(EXTRAIT DE PAGE)
>>>>>

B. L'ESSOR DES POLICES MUNICIPALES TÉMOIGNE D'UN BESOIN CROISSANT DE SÉCURITÉ DANS NOS TERRITOIRES

1. Une dynamique soutenue des effectifs des polices municipales

Les polices municipales ont connu un essor important au cours des dernières années, ce qui témoigne du besoin croissant de sécurité dans nos territoires mais aussi, sans doute, d'un sentiment d'éloignement du terrain des forces de sécurité intérieure.

Le nombre de policiers municipaux a connu une progression très importante au cours de la dernière décennie. Il s'élève ainsi à 28 161 agents en 2023, soit une hausse de 45 % depuis 2012. Ces agents sont employés par 3 812 communes ou EPCI.

Cette progression est également observable sur la longue durée, puisqu'on dénombrait en 1984, soit au lendemain des lois de décentralisation, un total de 5 541 agents de police municipale employés par 1 748 communes.

Cette dynamique est appelée à se poursuivre, alors que l'enjeu de la sécurité du quotidien a vocation à s'imposer comme un élément structurant de la campagne des élections municipales de 2026. Le Centre national de la fonction publique territoriale (CNFPT) a ainsi estimé ainsi que 11 000 nouveaux policiers municipaux pourraient être recrutés entre 2020 et 2026.

Évolution du nombre d'agents de police municipale entre 2012 et 2023

Source : commission des lois du Sénat, d'après les données du ministère de l'intérieur

Si cet essor concerne l'ensemble du territoire, une concentration des policiers municipaux peut être constatée dans les départements du Sud-Est, où l'on comptait environ 1 policier municipal pour 1 000 habitants en 2021 (voir carte ci-dessous).

Nombre de policiers municipaux pour 10 000 habitants par département en 2021

Source : commission des lois du Sénat, d'après les données du ministère de l'intérieur

Les effectifs sont également hétérogènes selon les collectivités, puisque plus de la moitié d'entre elles (1 905) emploient moins de trois agents, tandis que 525 d'entre elles emploient plus de 10 agents, et parmi lesquelles seules 24, les plus grandes villes, emploient plus de 100 agents.

Distribution des effectifs des polices municipales

Nombre de policiers municipaux

Nombre de collectivités

Part des collectivités

2 agents ou moins

1 905

49,7 %

Entre 3 et 10 agents

1 382

36 %

Plus de 10 agents

525

14,3 %

Dont plus de 100 agents

24

0,6 %

Total

3 812

 

Source : commission des lois du Sénat, d'après les données du ministère de l'intérieur

Les quinze communes disposant des principaux effectifs de police municipale
(en nombre d'agents)

Source : commission des lois du Sénat, d'après les données du ministère de l'intérieur

Au titre de l'année 2023, l'effort consenti par le bloc communal au titre des polices municipales, estimé par l'Observatoire de la gestion et des finances publiques locales à environ 2,5 milliards d'euros, est également marqué par son dynamisme, malgré des disparités importantes entre les communes, liées à une série de facteurs identifiés (situation géographique, caractère touristique de la commune, richesse, taille, positionnement politique de la majorité municipale)19(*).

<<<<<

(DONNÉES BRUTES)
>>>>>

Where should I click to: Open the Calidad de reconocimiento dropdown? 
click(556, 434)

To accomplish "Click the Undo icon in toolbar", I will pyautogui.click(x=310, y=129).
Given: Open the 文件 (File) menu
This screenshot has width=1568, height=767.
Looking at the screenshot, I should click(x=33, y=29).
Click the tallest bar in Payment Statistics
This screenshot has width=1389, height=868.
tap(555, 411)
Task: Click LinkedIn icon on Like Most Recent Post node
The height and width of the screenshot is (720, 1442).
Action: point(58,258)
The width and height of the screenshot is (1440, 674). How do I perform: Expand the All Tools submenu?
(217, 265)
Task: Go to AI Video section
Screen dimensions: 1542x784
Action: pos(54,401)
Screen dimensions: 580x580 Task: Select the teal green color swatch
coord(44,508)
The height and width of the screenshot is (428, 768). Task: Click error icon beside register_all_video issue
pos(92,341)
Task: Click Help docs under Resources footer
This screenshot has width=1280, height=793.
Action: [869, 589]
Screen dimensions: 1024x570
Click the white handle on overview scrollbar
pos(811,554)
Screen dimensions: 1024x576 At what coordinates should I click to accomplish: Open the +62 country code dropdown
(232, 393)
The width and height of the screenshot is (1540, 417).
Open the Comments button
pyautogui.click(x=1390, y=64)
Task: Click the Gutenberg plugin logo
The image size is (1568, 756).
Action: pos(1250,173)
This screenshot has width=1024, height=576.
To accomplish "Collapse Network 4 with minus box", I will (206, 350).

<<<<<

(CONSIGNE A)
Résumez en deux phrases l'extrait sur les polices municipales.
(CONSIGNE B)
Mettez sous forme de liste numérotée les lignes des données brutes comprises entre celle qui contient "The width and height of the screenshot is (1540, 417)." et la fin des données brutes, bornes incluses, en omettant les lignes vides.

(CORRIGÉ A)
Les effectifs de police municipale ont fortement progressé et atteignent 28 161 agents en 2023, soit une hausse de 45 % depuis 2012, employés par 3 812 communes ou EPCI. Ces effectifs restent hétérogènes : 1 905 collectivités emploient moins de trois agents et 24 seulement en emploient plus de 100, tandis que l'effort du bloc communal est estimé à environ 2,5 milliards d'euros en 2023.

(CORRIGÉ B)
1. The width and height of the screenshot is (1540, 417).
2. Open the Comments button
3. pyautogui.click(x=1390, y=64)
4. Task: Click the Gutenberg plugin logo
5. The image size is (1568, 756).
6. Action: pos(1250,173)
7. This screenshot has width=1024, height=576.
8. To accomplish "Collapse Network 4 with minus box", I will (206, 350).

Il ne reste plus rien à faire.